**Text under study**

== Segment start ==

Time to Legitimise Outdoor Therapy as a Prescribed Treatment

Many veterans have had recourse to natural therapies to cope with psychological disorders. Stacey Bare, who had served in Iraq in 2006, returned home struggling with alcoholism, a cocaine addiction, suicidal impulses and other problems.

In 2010 another veteran took him to Boulder, Colorado for a rock climbing session. Bare has said that rock climbing has given him ‘the focus….to leave my troubles on the ground.’ He credits the activity as a life changer.


Bare’s appraisal of outdoor therapy is shared by many. Outward Bound and other groups have been taking veterans on outdoor activities for years. A simple walk in the woods can have powerful psychological benefits.


The idea came to Bare that if there were enough scientific evidence to support the benefits doctors would prescribe outdoor recreation as an alternative to long and expensive therapy sessions and drugs.

He became director of Sierra Club Outdoors to further this aim and to help returned servicemen and servicewomen.


He also founded the Great Outdoor Lab in 2013, in partnership with Berkeley psychologist Dacher Keltner and the University of California. The Lab is a think tank which studies the health benefits of outdoor activity.

== Segment end ==

**Extracted material**
== Segment start ==

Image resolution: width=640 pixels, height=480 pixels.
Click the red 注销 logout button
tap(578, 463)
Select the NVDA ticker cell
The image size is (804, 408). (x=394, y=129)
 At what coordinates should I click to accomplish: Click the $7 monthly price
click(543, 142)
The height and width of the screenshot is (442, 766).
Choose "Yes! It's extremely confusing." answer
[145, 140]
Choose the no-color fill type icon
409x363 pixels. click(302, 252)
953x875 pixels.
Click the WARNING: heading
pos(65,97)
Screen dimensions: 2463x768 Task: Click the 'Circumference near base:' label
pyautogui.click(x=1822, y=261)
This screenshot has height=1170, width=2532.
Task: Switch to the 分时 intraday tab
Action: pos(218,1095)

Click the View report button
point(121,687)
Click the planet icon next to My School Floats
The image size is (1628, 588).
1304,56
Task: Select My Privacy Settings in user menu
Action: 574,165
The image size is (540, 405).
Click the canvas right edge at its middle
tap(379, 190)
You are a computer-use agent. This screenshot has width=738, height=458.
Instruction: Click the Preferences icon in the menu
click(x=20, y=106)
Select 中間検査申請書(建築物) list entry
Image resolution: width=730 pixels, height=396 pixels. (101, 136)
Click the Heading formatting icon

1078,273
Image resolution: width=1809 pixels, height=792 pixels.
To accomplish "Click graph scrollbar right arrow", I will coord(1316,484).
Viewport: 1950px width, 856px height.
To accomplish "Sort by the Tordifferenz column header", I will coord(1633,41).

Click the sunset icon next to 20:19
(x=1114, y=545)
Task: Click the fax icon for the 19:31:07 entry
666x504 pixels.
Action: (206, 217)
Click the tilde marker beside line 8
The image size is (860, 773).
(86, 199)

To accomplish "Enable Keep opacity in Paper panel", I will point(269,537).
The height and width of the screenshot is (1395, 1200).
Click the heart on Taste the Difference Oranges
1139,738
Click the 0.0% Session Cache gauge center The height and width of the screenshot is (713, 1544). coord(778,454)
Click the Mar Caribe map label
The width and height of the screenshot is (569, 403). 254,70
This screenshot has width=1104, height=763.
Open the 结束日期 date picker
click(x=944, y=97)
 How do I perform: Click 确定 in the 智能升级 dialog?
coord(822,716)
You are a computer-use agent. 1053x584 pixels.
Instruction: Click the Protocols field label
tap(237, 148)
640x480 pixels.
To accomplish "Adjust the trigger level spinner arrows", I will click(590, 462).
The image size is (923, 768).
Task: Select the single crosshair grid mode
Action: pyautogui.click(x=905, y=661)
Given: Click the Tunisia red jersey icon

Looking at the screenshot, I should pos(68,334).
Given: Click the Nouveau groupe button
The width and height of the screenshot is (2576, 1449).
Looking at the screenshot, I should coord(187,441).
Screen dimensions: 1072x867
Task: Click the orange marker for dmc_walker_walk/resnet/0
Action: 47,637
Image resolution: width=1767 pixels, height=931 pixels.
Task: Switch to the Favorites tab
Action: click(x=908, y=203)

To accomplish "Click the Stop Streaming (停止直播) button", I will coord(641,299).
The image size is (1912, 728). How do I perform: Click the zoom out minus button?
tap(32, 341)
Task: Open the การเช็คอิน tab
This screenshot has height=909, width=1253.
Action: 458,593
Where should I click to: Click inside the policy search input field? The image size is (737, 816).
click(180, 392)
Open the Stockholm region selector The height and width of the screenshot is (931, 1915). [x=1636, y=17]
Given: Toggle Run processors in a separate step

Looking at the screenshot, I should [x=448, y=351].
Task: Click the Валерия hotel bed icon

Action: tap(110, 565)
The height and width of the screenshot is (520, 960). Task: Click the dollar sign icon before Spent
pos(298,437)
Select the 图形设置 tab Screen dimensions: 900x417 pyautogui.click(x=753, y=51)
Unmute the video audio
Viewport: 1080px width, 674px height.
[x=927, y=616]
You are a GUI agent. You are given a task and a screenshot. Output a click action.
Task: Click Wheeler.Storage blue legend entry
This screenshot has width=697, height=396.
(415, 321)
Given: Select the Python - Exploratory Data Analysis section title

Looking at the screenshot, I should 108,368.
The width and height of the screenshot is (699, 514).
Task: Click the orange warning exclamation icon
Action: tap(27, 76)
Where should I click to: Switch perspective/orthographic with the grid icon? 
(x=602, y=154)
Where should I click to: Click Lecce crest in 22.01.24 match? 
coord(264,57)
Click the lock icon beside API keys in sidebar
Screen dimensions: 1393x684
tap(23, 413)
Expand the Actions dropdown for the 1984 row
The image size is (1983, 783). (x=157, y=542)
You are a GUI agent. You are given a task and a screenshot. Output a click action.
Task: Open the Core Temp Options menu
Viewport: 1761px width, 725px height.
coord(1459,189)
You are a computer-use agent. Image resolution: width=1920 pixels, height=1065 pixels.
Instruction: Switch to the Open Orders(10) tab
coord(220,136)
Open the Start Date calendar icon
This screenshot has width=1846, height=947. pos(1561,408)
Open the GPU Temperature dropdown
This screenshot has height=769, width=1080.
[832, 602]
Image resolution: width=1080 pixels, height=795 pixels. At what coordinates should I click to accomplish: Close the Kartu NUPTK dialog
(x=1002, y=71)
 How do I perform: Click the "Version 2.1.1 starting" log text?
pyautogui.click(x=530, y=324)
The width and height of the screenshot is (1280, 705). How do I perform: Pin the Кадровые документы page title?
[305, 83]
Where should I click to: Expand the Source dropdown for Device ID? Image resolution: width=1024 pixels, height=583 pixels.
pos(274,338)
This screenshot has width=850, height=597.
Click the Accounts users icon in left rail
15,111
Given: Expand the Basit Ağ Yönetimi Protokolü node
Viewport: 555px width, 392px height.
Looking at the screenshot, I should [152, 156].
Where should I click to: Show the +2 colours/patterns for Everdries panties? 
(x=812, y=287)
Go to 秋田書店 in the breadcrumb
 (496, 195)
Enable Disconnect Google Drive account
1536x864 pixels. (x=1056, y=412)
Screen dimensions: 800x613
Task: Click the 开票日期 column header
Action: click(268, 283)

== Segment end ==

**Problems and tasks**
- a) Reproduce the outdoor therapy article, starting at "The idea came" and ending at "of outdoor activity.".
- b) Condense the paragraph of the outdoor therapy article that begins "In 2010 another veteran took him" into a single sentence that keeps its main facts.
Work only from the outdoor therapy article, not from the listing.

**Solutions to the exercise**
- a)
The idea came to Bare that if there were enough scientific evidence to support the benefits doctors would prescribe outdoor recreation as an alternative to long and expensive therapy sessions and drugs.

He became director of Sierra Club Outdoors to further this aim and to help returned servicemen and servicewomen.


He also founded the Great Outdoor Lab in 2013, in partnership with Berkeley psychologist Dacher Keltner and the University of California. The Lab is a think tank which studies the health benefits of outdoor activity.

- b) In 2010 another veteran took Bare rock climbing in Boulder, Colorado, an activity he says gave him the focus to leave his troubles on the ground and credits with changing his life.